Chaos bei NGO-Förderung: Staat scheitert an veralteten Papierakten und fehlender Transparenz
Stjepan HeinrichChaos bei NGO-Förderung: Staat scheitert an veralteten Papierakten und fehlender Transparenz
Parlamentsuntersuchung zu staatlicher NGO-Förderung scheitert an veralteter Aktenführung
Eine parlamentarische Anfrage zur Förderung von Nichtregierungsorganisationen (NGOs) durch die deutsche Bundesregierung ist auf ein großes Hindernis gestoßen: veraltete Aktenführung. Beamte räumten ein, dass sie keinen vollständigen Überblick geben könnten, da viele Unterlagen noch immer nur in Papierform vorlägen. Das Problem wurde bekannt, als Familienministerin Karin Prien die Streichung von 200 Projektzuschüssen ankündigte und damit die Förderprioritäten ihres Ministeriums neu ausrichtete.

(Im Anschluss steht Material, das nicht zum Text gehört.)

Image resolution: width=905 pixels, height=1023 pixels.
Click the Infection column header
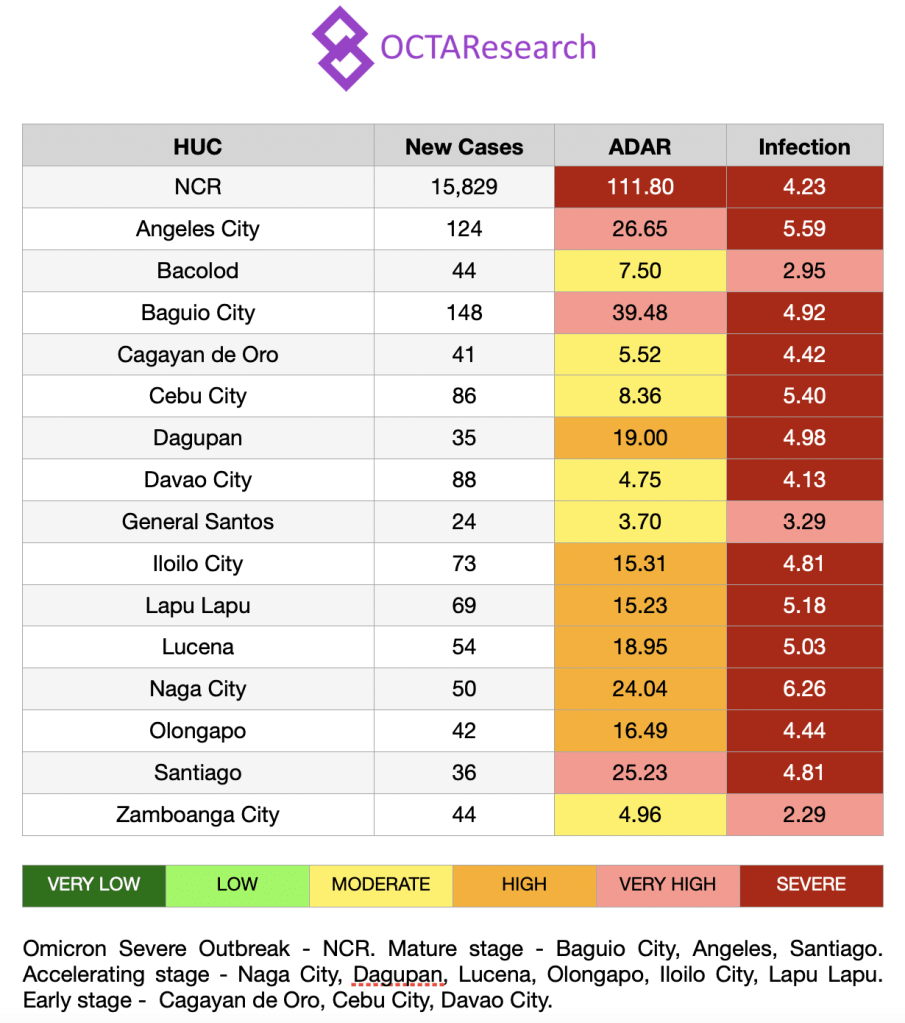804,146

Ziel der Anfrage war es, die finanzielle Unterstützung zu erfassen, die Bundesministerien zwischen 2020 und 2026 an Organisationen vergeben hatten. Doch die Regierung antwortete, dass die Zusammenstellung der Daten die Prüfung von über 40.000 Einzelzuschüssen erfordern würde. Schätzungen zufolge würde diese Aufgabe Tausende Arbeitsstunden in Anspruch nehmen.
Das Innenministerium veröffentlichte zwar eine 39-seitige Liste geförderter Projekte, aus der hervorgeht, dass unter anderem die Amadeu Antonio Stiftung, Correctiv und Die Falken Mittel erhielten. Einige Zuschüsse flossen in Initiativen wie Audream, eine mobile antirassistische Bibliothek, die von Die Falken betrieben wird. Weitere geförderte Vorhaben beschäftigten sich mit Themen wie "Queerness", "Antirassismus" sowie "Erbe und Täterkontinuität".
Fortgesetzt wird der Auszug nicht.